Denn am 21. Dezember 2023 wandte sich der Präsident des Landesrechnungshofes, Jörg Berres, in einem Brief an den Mainzer OB Nino Haase (parteilos), und zwar mit einer deutlichen Beschwerde: Zwar hätten sich die Mainzer Stadtwerke wiederholt zu den Prüfungsmitteilungen der Rechnungsprüfer geäußert, doch einen echten Willen des Stadtwerke-Vorstands, sich mit den Rügen des Rechnungshofes auseinander zu setzen, sehe man nicht. Der Vorgang stand am Dienstag auf der Tagesordnung des Finanzausschusses des Mainzer Stadtrats – die Schreiben sind öffentlich einsehbar.
Berres: Zweifel am Willen des Vorstands, Kritik voll aufzunehmen
Speziell die Stellungnahme im letzten Schreiben vom 20. September 2022 „begründet Zweifel an dem Willen des Vorstands, sich mit den Feststellungen des Rechnungshofes vollumfänglich auseinander zu setzen“, klagt Berres wörtlich. Tatsächlich fallen die Antworten des Vorstands der Mainzer Stadtwerke in dem besagten Schreiben ausgesprochen knapp aus: Von acht geforderten Antworten heißt es bei sechs sinngemäß oder wörtlich: „Wir berichten zu gegebener Zeit.“ Nur in einem Fall heißt es lakonisch man folge den Empfehlungen des Landesrechnungshofs – und Fall acht betrifft die lapidare Feststellung, der gerügte Mainz Rider werde nun eingestellt.

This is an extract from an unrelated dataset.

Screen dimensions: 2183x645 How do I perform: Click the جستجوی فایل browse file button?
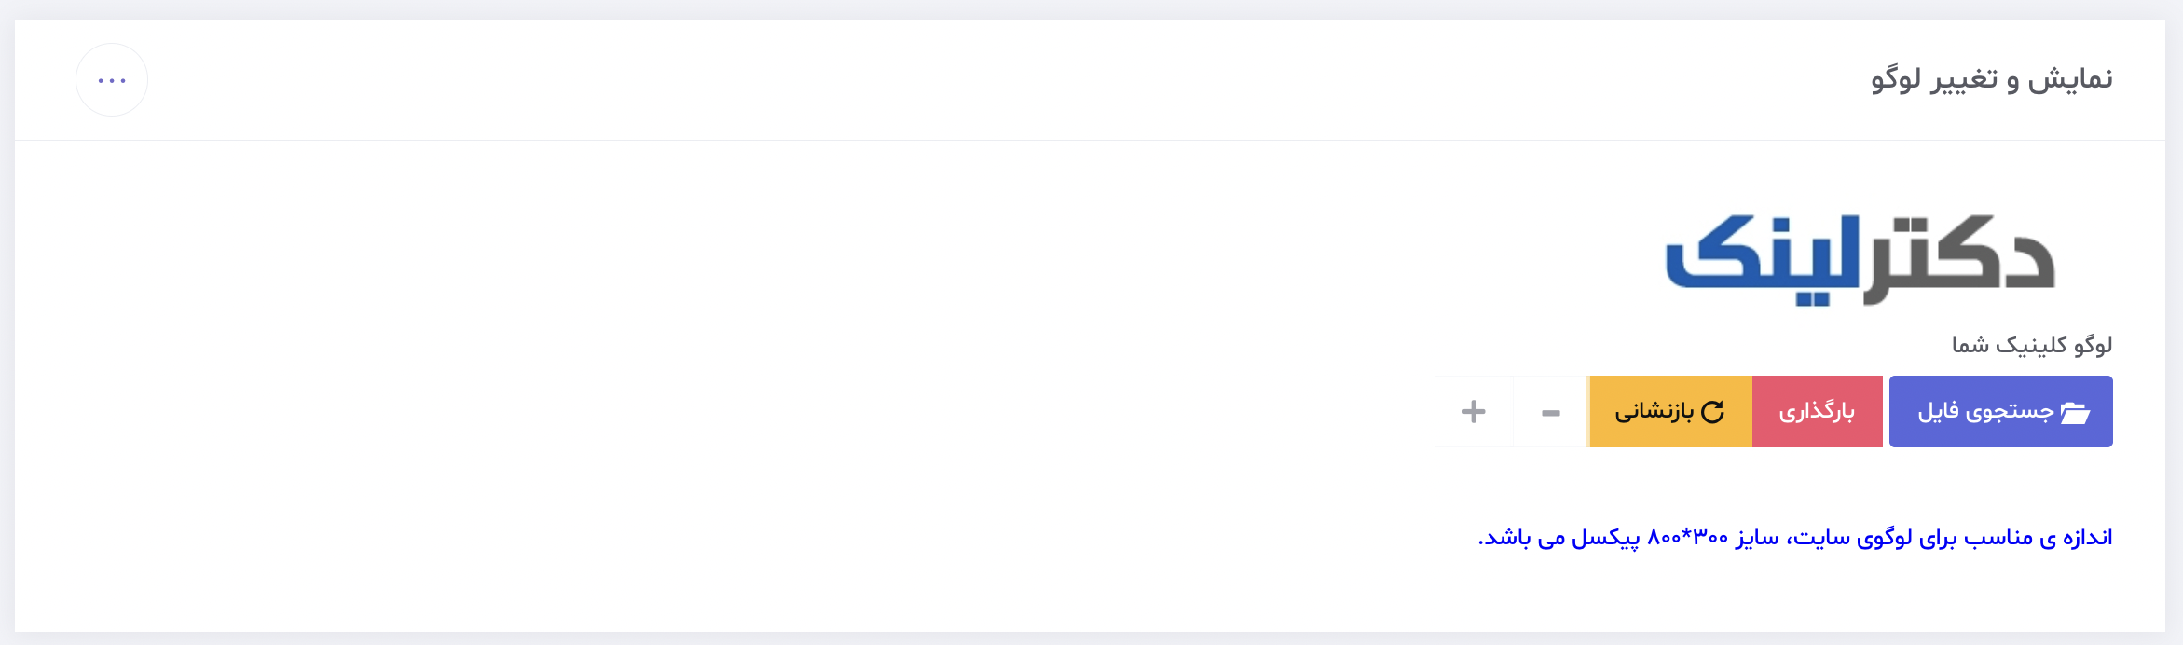(2000, 411)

Dem Landesrechnungshof reichte das offensichtlich nicht, schließlich hatte man bereits seit 2022 in einem intensiven Austausch mit den Mainzer Stadtwerken wiederholt Nachbesserungen und das Abstellen von Mängeln gefordert – aus Sicht der Prüfer offenbar mehrfach ohne den nötigen Widerhall. Man werde deshalb nun „aus prüfungsökonomischen Gründen von einer Fortführung des Beantwortungsverfahrens“ absehen, schrieb Berres an Haase – und schmiss der Stadt nun quasi die Eigenverantwortung vor die Füße: Die noch offenen Probleme seien „von der Gesellschaft in eigener Verantwortung“ und in Abstimmung mit der Stadt umzusetzen, stellte Berres klar.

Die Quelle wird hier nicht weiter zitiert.